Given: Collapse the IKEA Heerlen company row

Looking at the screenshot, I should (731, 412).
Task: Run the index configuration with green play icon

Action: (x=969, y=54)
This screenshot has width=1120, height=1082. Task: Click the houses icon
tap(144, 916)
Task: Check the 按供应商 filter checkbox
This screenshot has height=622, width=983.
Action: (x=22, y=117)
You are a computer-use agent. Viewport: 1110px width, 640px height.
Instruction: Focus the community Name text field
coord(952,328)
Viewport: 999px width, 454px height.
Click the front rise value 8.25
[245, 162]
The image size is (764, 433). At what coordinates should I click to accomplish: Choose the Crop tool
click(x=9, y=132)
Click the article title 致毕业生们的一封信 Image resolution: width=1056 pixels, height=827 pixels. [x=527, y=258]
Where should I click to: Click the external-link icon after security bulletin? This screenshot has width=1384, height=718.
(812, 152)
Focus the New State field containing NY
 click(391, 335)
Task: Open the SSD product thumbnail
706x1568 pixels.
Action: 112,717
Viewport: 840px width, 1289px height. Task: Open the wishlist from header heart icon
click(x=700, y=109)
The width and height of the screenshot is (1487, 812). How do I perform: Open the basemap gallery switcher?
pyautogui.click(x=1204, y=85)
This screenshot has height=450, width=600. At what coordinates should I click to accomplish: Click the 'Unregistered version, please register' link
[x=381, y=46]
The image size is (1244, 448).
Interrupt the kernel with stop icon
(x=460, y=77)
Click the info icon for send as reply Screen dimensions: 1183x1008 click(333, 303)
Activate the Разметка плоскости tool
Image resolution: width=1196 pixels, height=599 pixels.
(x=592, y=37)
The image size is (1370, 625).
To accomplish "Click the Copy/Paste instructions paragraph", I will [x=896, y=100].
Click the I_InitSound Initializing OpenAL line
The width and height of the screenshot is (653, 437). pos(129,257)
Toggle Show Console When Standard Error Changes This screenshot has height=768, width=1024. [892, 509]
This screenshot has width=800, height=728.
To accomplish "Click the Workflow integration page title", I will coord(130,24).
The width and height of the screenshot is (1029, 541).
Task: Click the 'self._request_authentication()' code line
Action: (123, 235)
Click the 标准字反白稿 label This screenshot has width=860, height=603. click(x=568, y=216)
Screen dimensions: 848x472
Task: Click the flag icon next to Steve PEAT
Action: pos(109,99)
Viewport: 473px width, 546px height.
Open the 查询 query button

Exercise objective — Take the line that contains "Click the info" and every line after it through the end of the listing above, and repeat them exactly.

Response to this exercise —
Click the info icon for send as reply Screen dimensions: 1183x1008 click(333, 303)
Activate the Разметка плоскости tool
Image resolution: width=1196 pixels, height=599 pixels.
(x=592, y=37)
The image size is (1370, 625).
To accomplish "Click the Copy/Paste instructions paragraph", I will [x=896, y=100].
Click the I_InitSound Initializing OpenAL line
The width and height of the screenshot is (653, 437). pos(129,257)
Toggle Show Console When Standard Error Changes This screenshot has height=768, width=1024. [892, 509]
This screenshot has width=800, height=728.
To accomplish "Click the Workflow integration page title", I will coord(130,24).
The width and height of the screenshot is (1029, 541).
Task: Click the 'self._request_authentication()' code line
Action: (123, 235)
Click the 标准字反白稿 label This screenshot has width=860, height=603. click(x=568, y=216)
Screen dimensions: 848x472
Task: Click the flag icon next to Steve PEAT
Action: pos(109,99)
Viewport: 473px width, 546px height.
Open the 查询 query button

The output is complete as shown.